# What is a Hugger?



## ILGHAUS (Nov 25, 2002)

_Under the ADA, disabled Americans have the right to be accompanied by their assistance dogs in all places of public accommodation. Three elements define this right: 

1. The disabling condition must be severe enough to substantially limit one or more major life activities, such as the ability to see or hear, speak, breathe, learn, work, think or take care of oneself. 

2. The dog must be individually trained to do work or perform tasks which serve to mitigate the disabling condition. (Seventh Circuit decision, Federal Court of Appeals in Bronk v Iniechen) 

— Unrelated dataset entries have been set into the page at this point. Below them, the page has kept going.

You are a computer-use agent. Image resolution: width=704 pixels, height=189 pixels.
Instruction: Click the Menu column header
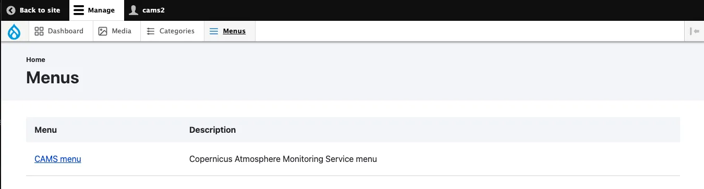tap(46, 130)
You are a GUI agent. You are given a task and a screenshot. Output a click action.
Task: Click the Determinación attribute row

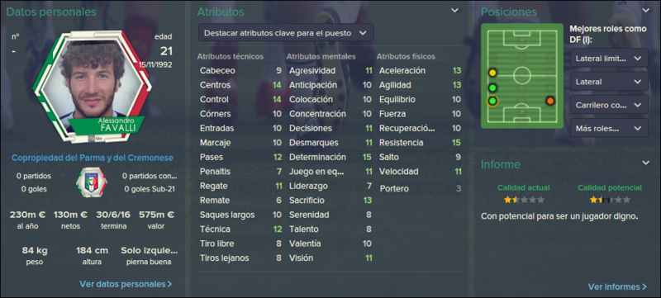(x=330, y=157)
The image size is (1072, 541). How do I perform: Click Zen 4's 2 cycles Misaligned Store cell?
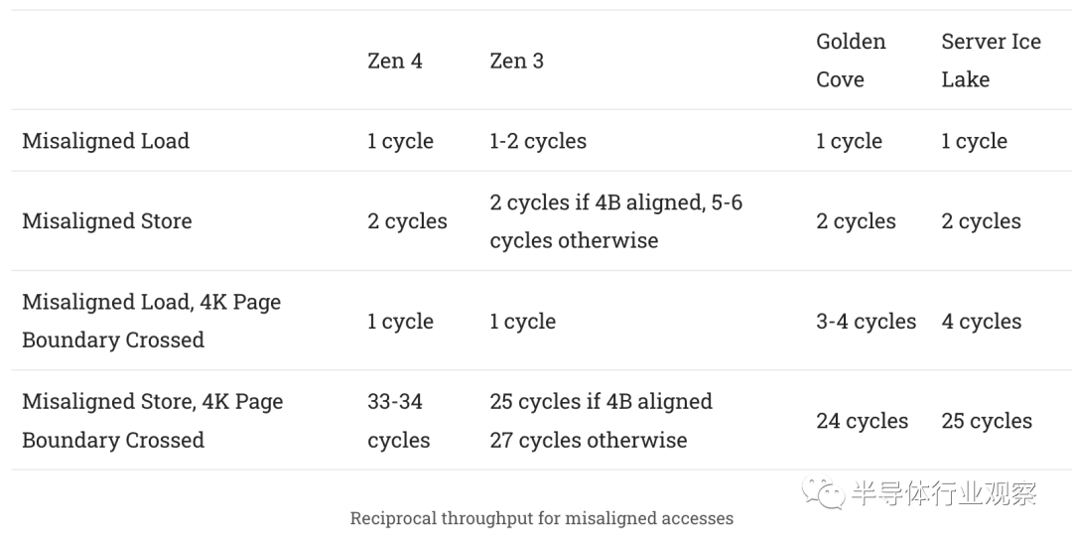click(407, 221)
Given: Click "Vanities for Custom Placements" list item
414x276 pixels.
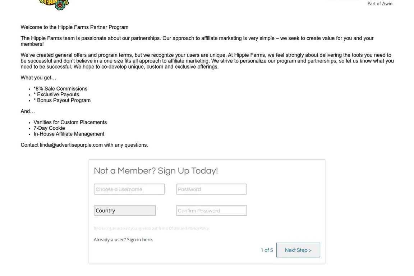Looking at the screenshot, I should [x=70, y=123].
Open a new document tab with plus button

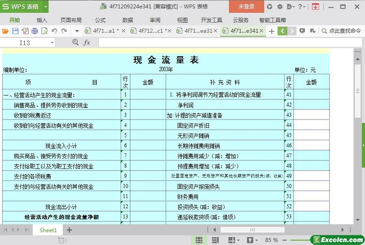click(271, 31)
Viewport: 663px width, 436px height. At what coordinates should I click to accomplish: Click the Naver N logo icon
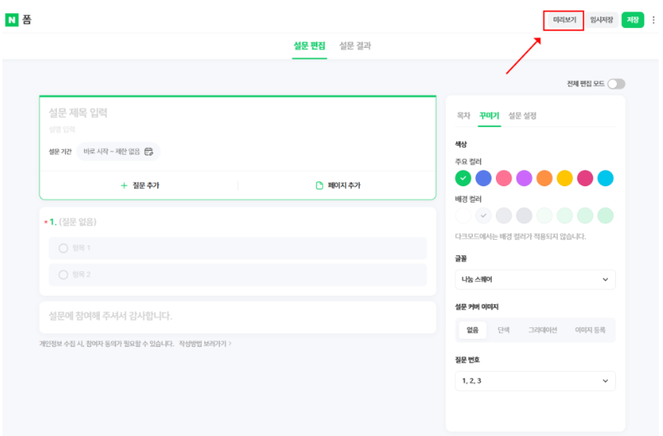tap(12, 20)
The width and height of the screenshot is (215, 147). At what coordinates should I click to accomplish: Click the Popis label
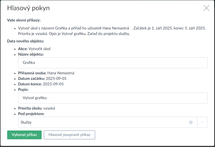23,89
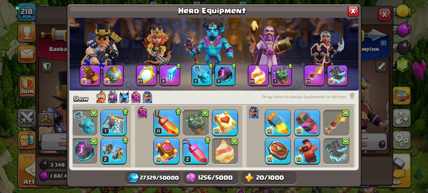The width and height of the screenshot is (428, 193).
Task: Show Minion Prince equipment filter
Action: (124, 97)

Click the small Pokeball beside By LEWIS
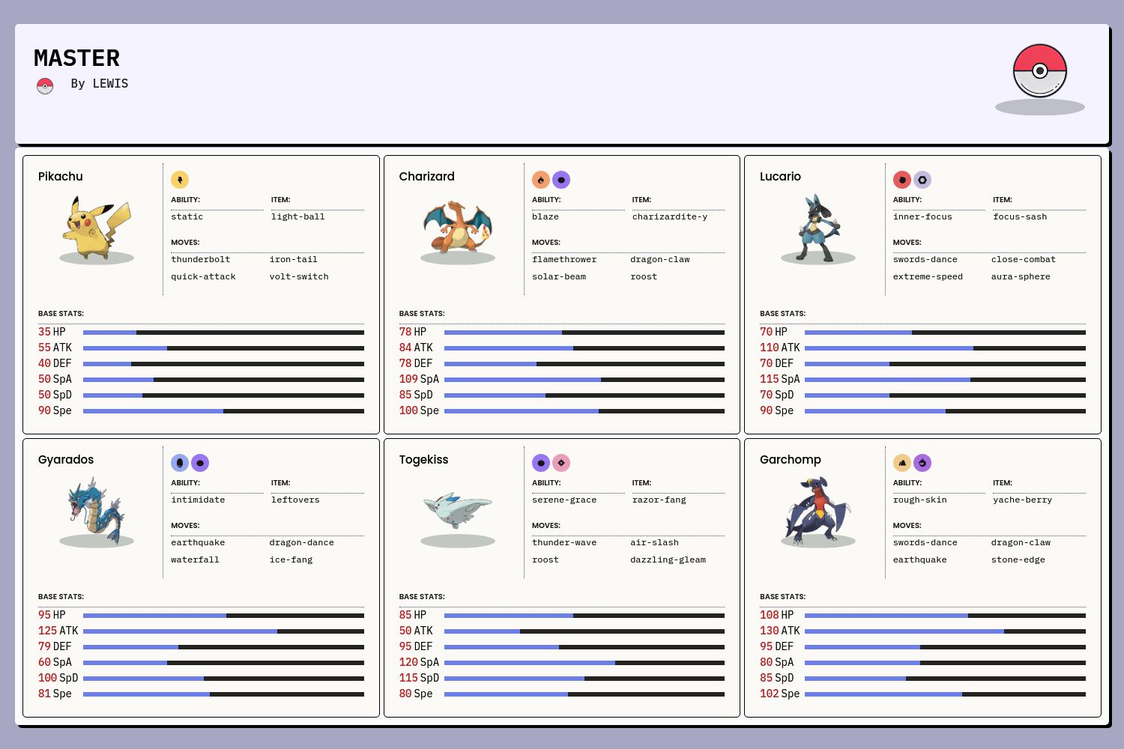pos(45,86)
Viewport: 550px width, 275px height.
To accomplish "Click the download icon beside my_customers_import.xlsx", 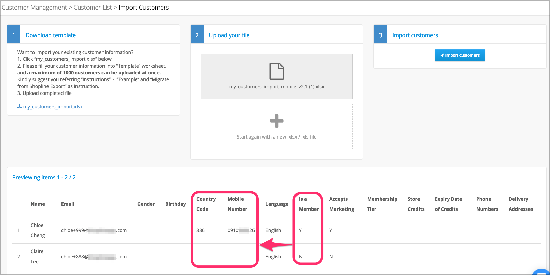I will click(19, 107).
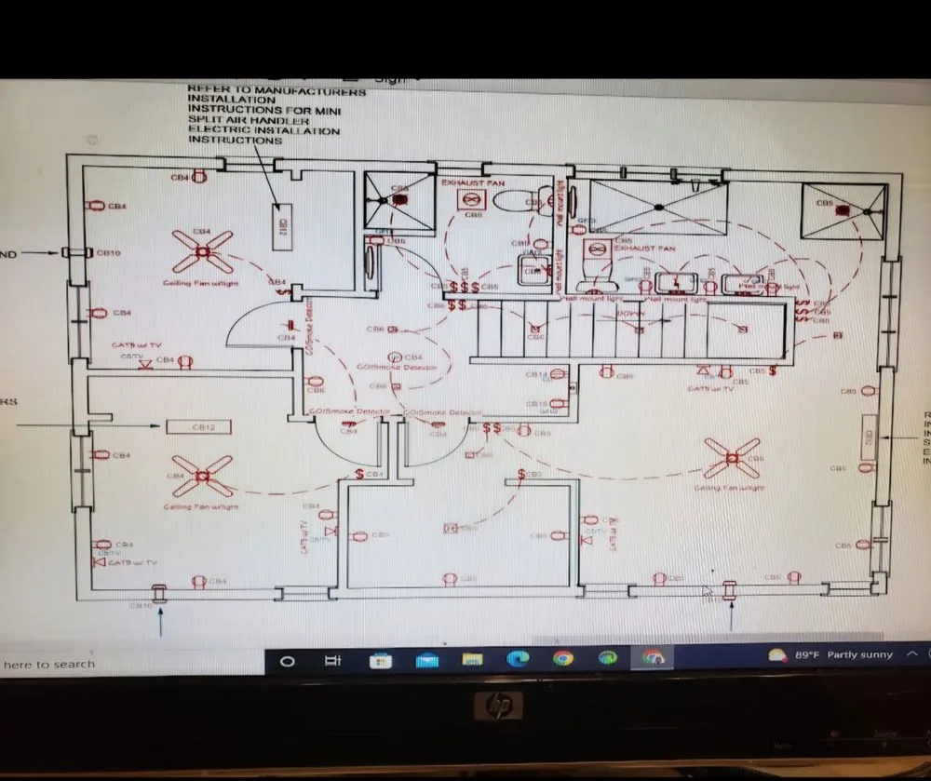
Task: Click the ceiling fan symbol in top-left room
Action: tap(202, 252)
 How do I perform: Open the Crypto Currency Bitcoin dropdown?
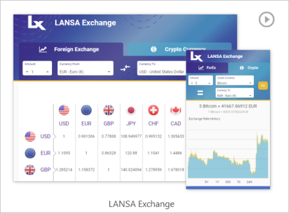(x=235, y=81)
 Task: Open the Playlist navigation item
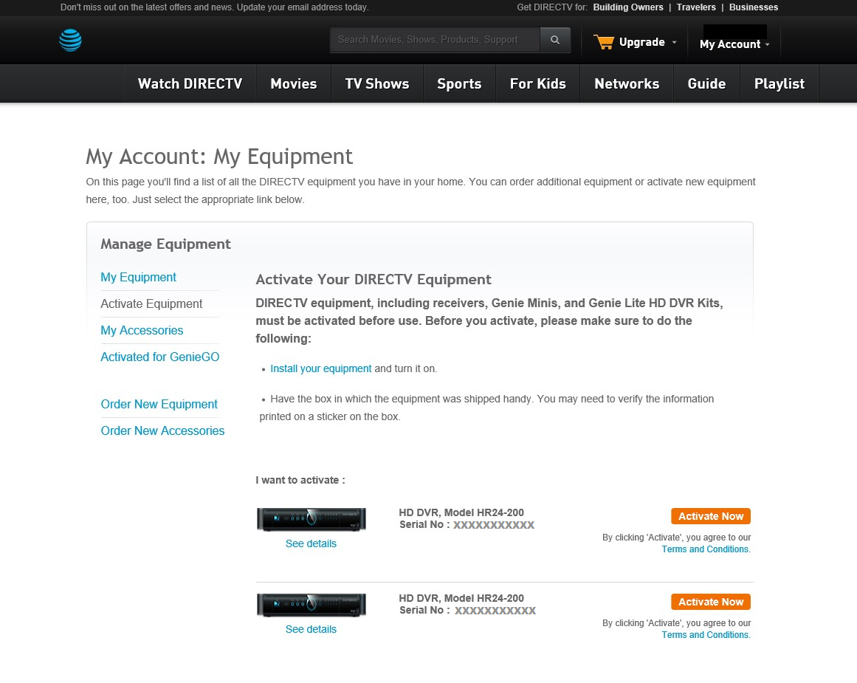[x=779, y=83]
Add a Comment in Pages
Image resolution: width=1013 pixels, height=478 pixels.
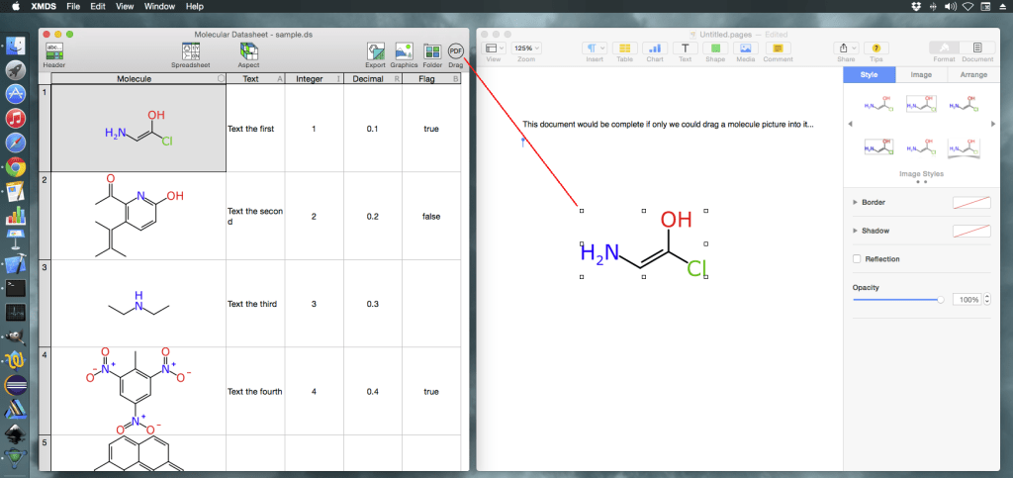point(778,48)
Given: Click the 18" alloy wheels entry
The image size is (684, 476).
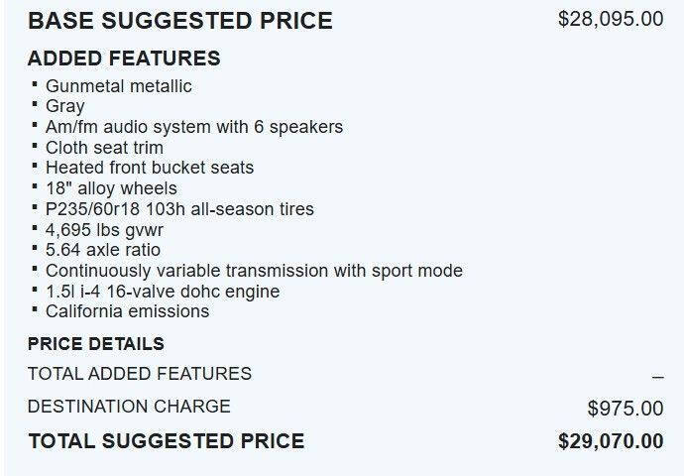Looking at the screenshot, I should (111, 188).
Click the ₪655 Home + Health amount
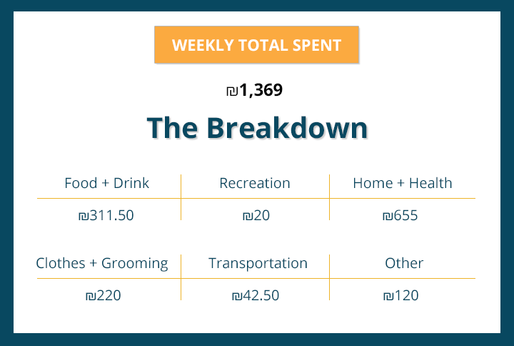Screen dimensions: 514x346 [x=400, y=215]
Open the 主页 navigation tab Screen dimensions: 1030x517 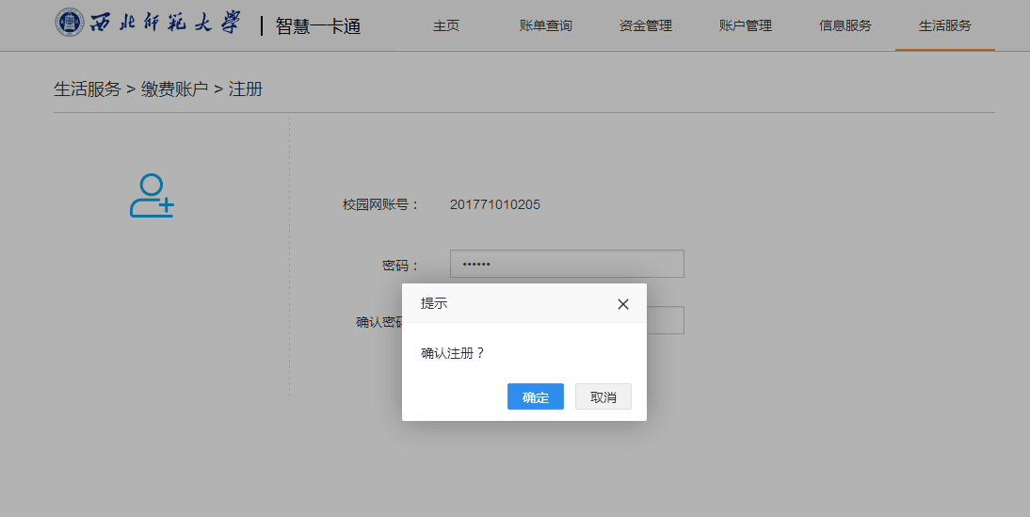[446, 25]
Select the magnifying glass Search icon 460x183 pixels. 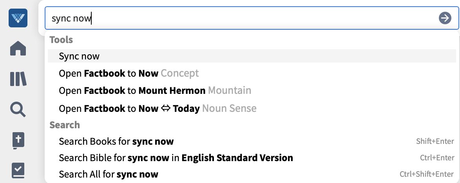[x=18, y=109]
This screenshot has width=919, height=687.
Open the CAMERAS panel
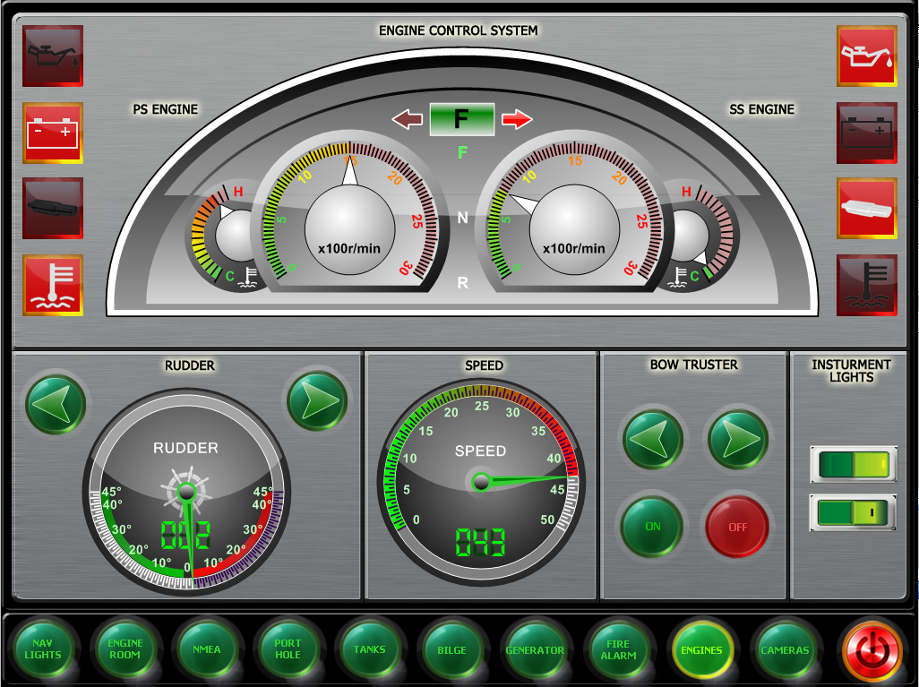pos(785,649)
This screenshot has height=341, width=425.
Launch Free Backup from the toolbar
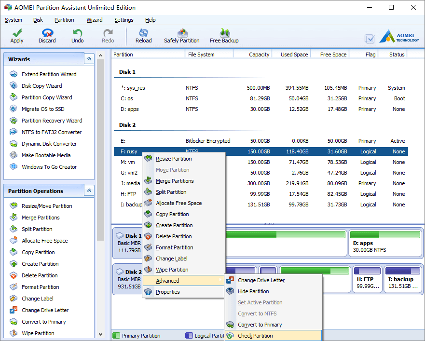(224, 35)
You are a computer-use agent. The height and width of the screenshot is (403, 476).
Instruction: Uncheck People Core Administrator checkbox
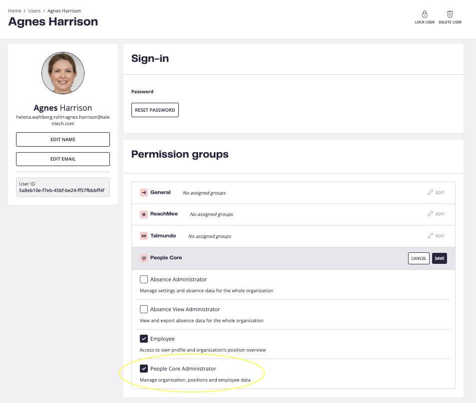[143, 369]
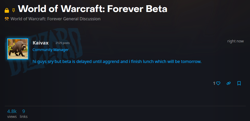The height and width of the screenshot is (121, 250).
Task: Click the 4.8k views number
Action: click(12, 111)
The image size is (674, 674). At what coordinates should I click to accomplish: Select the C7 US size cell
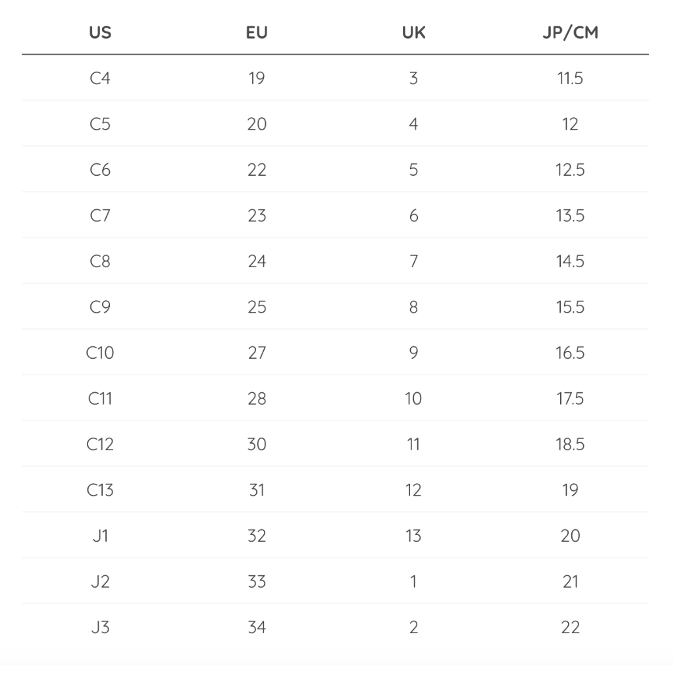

3. The dog must be well behaved and under control. Business owners and other representatives of places of public accommodation have the legal right to exclude any dog who displays aggressive behavior or is out of control. They may also exclude any dog whose behavior disrupts the provision of goods or services, such as a dog barking in a movie theater. _

IADDP Link 


That 2nd qualification is one that many people spin to fit their own purposes. There are groups known in the Service Dog world as "huggers" that think a trained task is when a dog licks its handler or allows the handler to snuggle with them and this is in keeping with the intent of the ADA. Sometimes these people come back with a statement like, "I trained my dog to kiss me on command" or "My dog comes when it is called so I can hug it." They want to equate something like a dog standing still and allowing the handler to hug it with a dog guiding a blind person across a busy street, a Hearing Dog alerting its handler to approaching danger, or a SD trained to bring medicine and a bottle of water and then going to hit a button to summon help all on the same level.


----------



## dOg (Jan 23, 2006)

So their disability is what? That nobody else will hug them?

While it might be true that one would have to "teach" a dog to accept hugging, and that may be of service to some, how could this be construed as a "Service Dog"....

why don't they just put on some sunglasses and feign blindness?

It's about the same thing, IMO.


----------